- _Problem requirements_: Only the lines from the one containing "At what coordinates" through the last line below belong in your copy; transcribe them exactly and omit any pictures.

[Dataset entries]
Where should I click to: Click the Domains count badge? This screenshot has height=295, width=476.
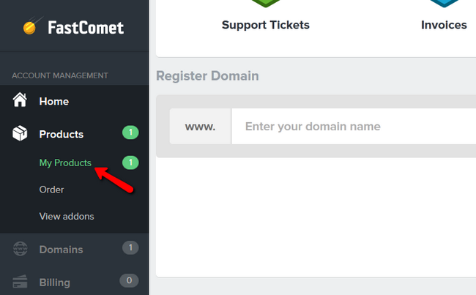pos(130,247)
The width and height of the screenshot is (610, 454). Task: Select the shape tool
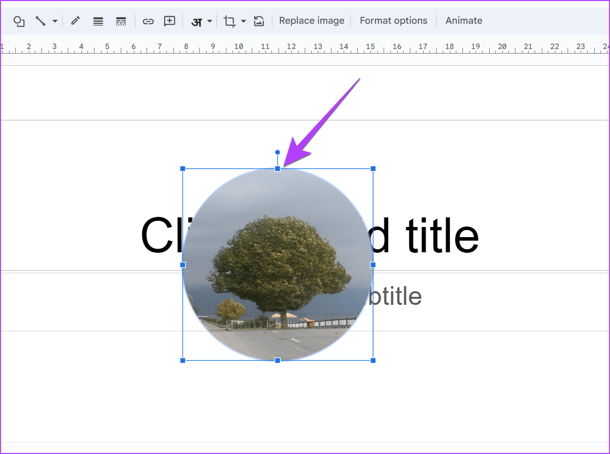(x=19, y=21)
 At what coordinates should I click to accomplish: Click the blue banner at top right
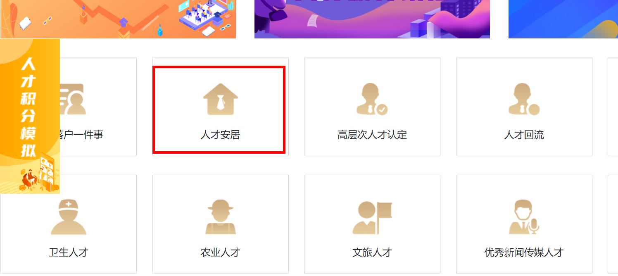point(563,19)
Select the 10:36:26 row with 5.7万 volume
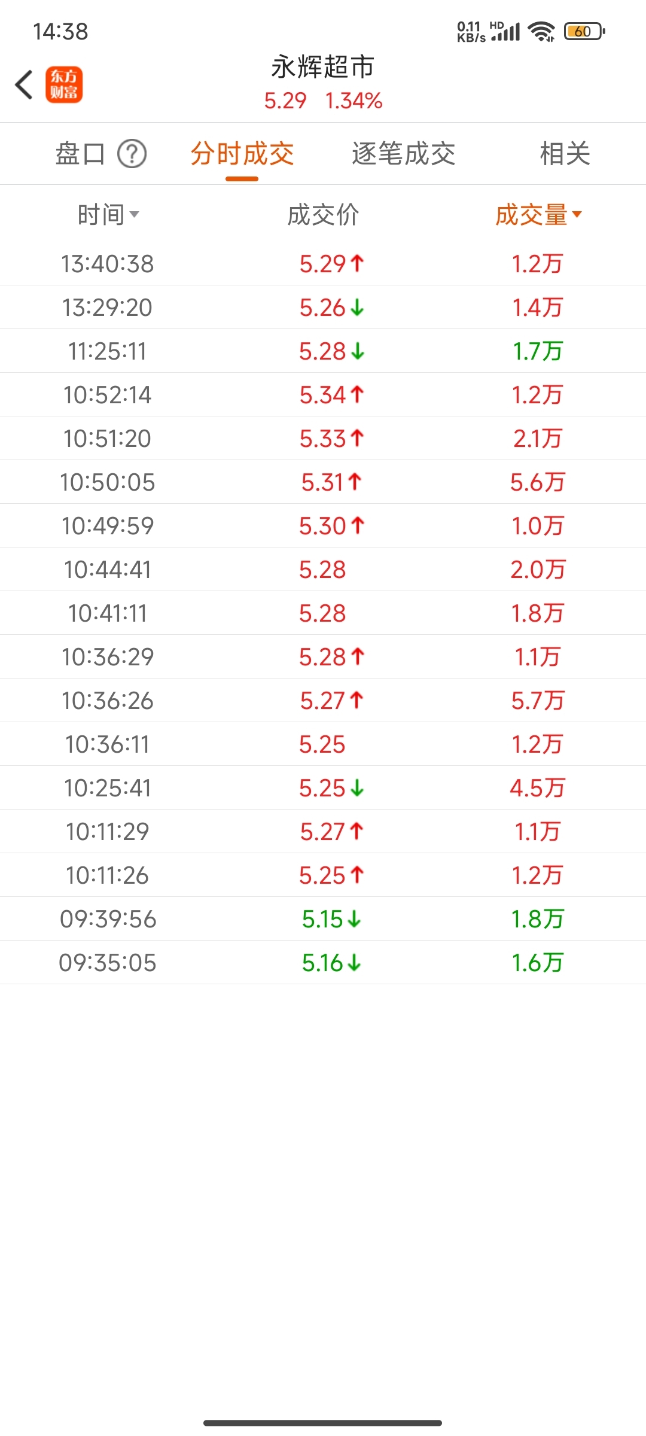 point(323,701)
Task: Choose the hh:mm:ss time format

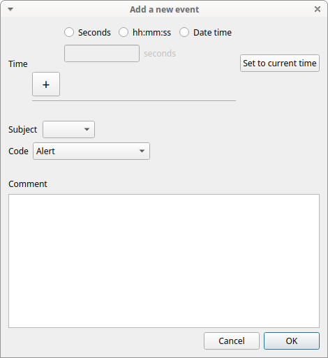Action: (124, 32)
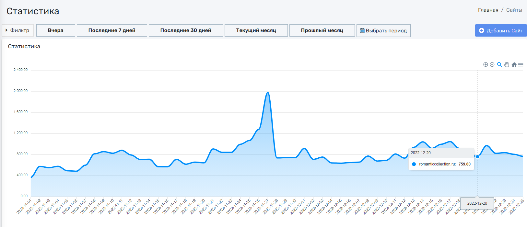Open Сайты breadcrumb link

point(514,10)
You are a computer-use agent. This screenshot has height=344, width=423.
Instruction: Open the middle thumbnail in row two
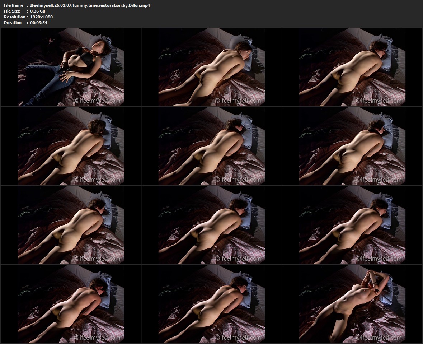pyautogui.click(x=212, y=146)
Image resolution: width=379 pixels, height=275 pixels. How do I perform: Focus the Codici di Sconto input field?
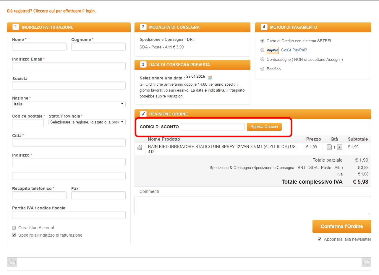[213, 127]
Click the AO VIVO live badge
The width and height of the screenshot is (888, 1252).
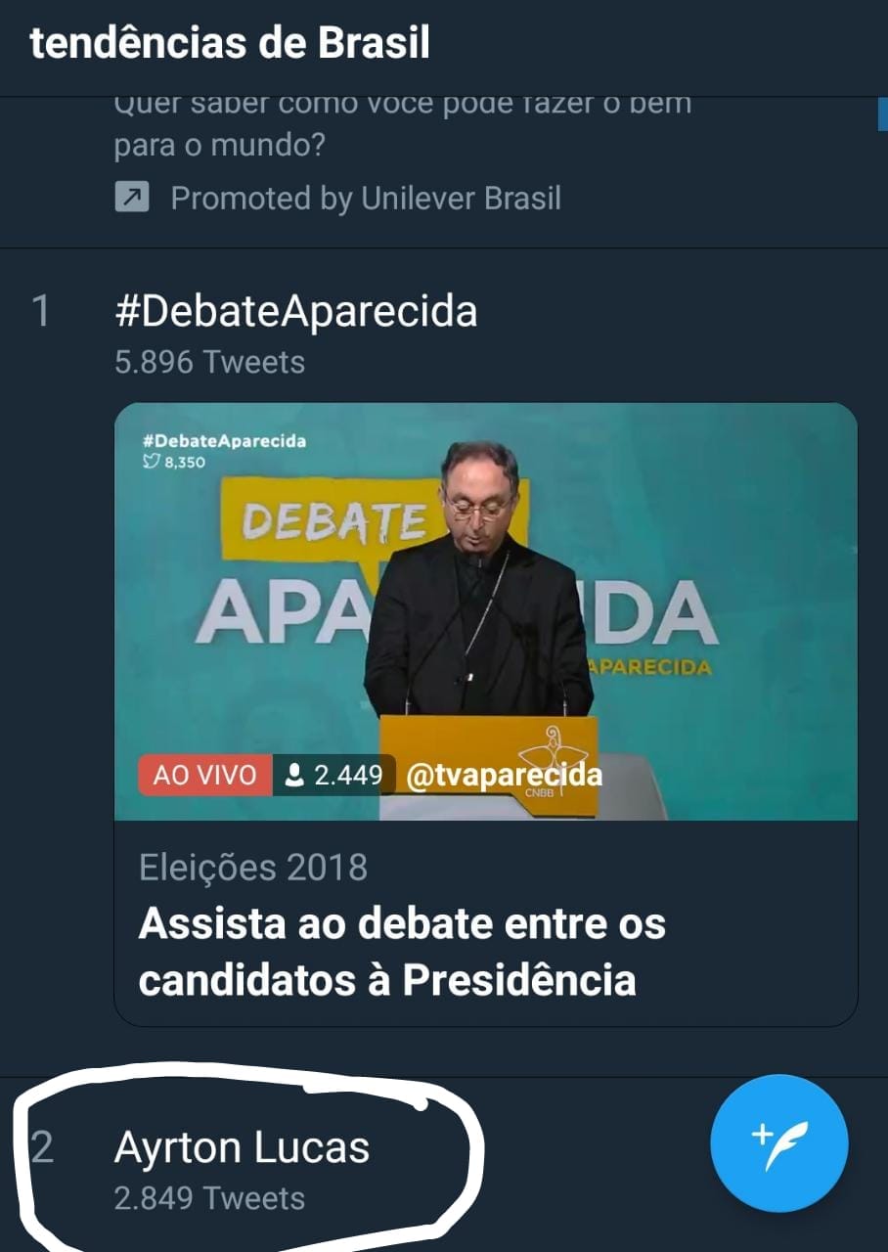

- _Task result_:
 At what coordinates should I click to accomplish: Click the blue banner at top right
point(563,19)
Select the 10:36:26 row with 5.7万 volume
 point(323,701)
Task: Choose the hh:mm:ss time format

Action: (124, 32)
Open Сайты breadcrumb link

point(514,10)
You are a computer-use agent. This screenshot has height=344, width=423.
Instruction: Open the middle thumbnail in row two
pyautogui.click(x=212, y=146)
Image resolution: width=379 pixels, height=275 pixels. How do I perform: Focus the Codici di Sconto input field?
[213, 127]
Click the AO VIVO live badge
The width and height of the screenshot is (888, 1252).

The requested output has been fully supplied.